As time passed, we invested less effort trying to “fit in.” I’ve given up on hiding and pretending. Accepting who we are and what we need as a family is easier and healthier. Who we are close with and depend on has also changed. She did nothing wrong and shouldn’t be embarrassed by small minded critics. In our magical world, she makes total sense. She is not an inconvenience or an imposition (both are words that others have used to describe her). In fact, in this world she is smart, funny, witty, healthy, fun, creative, supportive and loving. She is able to succeed on her own terms, in her own way.
Contrary to what many people think, we travel between the two worlds daily. She can do this successfully for three main reasons. First, as a result of how her life is set up, her body, nervous system, and emotions are regulated enough that she can manage many of the challenges she encounters. Second, she can choose when to really push herself because she knows she can return to a world in which she can recharge. Third, she knows she is loved and accepted for who she is. Since love, support and acceptance are unconditional, making a mistake or needing help are seen as part of life instead of a sign of weakness or something to fear.
People who criticize our magical world say that we’re not preparing her to live in the real world. They say we need to push her more and teach her to tolerate being uncomfortable so that she can succeed. While this makes sense in theory, it doesn’t actually work. Shoving a person in a box that doesn’t fit and expecting them to perform like everyone else plunges them into crisis.
Human beings don’t succeed and grow during a crisis. Instead, they numb, deny, and push beyond what they can handle to survive it. Growth comes afterward. It’s also not guaranteed. Plenty of people never recover after living in a state of crisis for a long time.
Most people don’t thrive when they are taught they have no choice but to suck it up and deal. Feeling like a failure every day takes a huge toll that may not show up for years. Sadly, it will eventually show up.
Creating a magical world for your child is an individual decision. It is a parenting and lifestyle choice because it entails tremendous sacrifice. It will also completely change you and your perception of people and the world. However, if following the standard “formula” to create a “high functioning adult” isn’t a guarantee, it’s important to recognize that other paths can be valid.
My experience has taught me that accepting a child’s strengths and challenges and creating a world in which they can manage the former and build on the latter is actually a great set up for success.

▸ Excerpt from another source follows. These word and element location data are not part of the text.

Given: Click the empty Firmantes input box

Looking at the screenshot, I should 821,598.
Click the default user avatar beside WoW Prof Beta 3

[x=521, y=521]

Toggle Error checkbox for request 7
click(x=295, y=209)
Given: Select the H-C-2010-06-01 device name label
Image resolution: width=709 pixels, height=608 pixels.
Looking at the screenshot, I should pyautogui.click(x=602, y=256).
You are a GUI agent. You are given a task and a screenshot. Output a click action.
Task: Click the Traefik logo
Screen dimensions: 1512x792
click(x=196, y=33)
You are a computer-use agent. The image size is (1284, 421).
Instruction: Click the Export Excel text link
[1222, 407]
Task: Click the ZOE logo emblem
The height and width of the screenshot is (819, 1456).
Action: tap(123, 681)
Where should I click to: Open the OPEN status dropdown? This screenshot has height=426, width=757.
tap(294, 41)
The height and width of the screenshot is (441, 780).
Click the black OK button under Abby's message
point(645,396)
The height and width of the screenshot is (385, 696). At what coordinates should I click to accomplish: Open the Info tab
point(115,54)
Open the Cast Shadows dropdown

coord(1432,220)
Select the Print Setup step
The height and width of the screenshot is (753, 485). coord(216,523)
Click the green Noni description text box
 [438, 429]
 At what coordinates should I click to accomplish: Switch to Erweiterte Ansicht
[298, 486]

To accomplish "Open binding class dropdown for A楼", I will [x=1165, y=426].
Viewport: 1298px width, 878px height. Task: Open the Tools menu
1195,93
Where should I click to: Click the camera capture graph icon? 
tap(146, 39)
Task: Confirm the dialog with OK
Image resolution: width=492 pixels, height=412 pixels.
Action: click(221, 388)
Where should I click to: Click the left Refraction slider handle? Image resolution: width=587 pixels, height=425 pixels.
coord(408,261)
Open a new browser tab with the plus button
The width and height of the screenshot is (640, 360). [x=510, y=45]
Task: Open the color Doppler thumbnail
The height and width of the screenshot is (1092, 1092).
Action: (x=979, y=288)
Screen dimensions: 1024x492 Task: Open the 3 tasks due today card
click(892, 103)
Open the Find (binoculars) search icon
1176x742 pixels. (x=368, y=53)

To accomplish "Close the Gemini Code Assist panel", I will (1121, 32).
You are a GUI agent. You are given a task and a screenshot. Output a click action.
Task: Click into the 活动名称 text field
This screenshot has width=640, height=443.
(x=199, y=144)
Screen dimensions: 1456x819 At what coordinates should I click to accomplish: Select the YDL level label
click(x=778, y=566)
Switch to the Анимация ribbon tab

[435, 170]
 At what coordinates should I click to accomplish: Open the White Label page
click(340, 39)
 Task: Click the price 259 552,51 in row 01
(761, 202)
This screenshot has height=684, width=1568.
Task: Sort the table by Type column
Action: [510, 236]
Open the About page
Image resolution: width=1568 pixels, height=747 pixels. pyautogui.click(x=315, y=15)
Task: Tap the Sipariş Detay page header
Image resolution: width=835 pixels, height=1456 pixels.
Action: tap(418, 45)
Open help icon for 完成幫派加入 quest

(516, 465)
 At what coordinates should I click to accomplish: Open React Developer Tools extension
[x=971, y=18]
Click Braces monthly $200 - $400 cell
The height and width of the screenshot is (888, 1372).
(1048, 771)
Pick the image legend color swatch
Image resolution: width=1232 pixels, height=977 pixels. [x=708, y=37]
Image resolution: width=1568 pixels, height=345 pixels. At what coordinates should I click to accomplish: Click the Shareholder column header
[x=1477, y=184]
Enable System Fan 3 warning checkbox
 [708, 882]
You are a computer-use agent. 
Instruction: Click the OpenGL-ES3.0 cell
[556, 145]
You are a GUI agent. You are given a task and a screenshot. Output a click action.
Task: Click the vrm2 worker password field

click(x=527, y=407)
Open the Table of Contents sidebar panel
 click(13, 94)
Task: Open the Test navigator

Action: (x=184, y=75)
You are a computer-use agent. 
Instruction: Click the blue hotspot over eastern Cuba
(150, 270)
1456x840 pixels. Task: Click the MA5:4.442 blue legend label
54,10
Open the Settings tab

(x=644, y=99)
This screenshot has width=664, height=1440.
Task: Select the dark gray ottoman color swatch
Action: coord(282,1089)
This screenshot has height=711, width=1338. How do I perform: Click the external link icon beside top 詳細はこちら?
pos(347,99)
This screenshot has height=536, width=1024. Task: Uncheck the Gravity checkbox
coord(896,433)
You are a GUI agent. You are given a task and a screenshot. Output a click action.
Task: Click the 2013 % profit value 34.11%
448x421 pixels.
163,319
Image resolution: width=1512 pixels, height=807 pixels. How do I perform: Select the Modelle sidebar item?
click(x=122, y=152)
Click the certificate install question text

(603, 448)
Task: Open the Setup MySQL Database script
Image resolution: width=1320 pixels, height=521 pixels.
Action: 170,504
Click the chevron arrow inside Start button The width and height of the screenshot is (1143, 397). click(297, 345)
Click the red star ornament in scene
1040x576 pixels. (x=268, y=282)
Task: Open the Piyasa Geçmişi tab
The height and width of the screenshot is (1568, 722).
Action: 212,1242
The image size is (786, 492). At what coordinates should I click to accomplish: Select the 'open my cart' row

My girl has goals and dreams. She is still held accountable and responsible for her end of the deal. However, by not forcing her to go numb or be an anxious wreck for the sake of following a formula, she’s learning to set goals and be flexible in how she achieves them.
My girl is 11 now and our magical world will continue to evolve. She and I both know that. We’ve spent 11 years figuring it out together. That strategy seems to be working. I wish I could tell you I had a plan. All I’ve ever had is endless love, hope and determination to give my girl the best life possible. What brings me peace is knowing that, for right now, this works. How do I know? I have an 11 year old special girl who says she is happy and really likes herself.
Like any good magical wizarding story, this one will have twists and turns, victories and defeats. Although I have more data, blogs and Facebook groups than I did 11 years ago, I still haven’t found a book that tells me what to expect in the future. What guides me, what has always guided me, is a promise I made to a 4.5-pound, eight weeks early baby in the NICU: No matter what, we’ll figure this out together.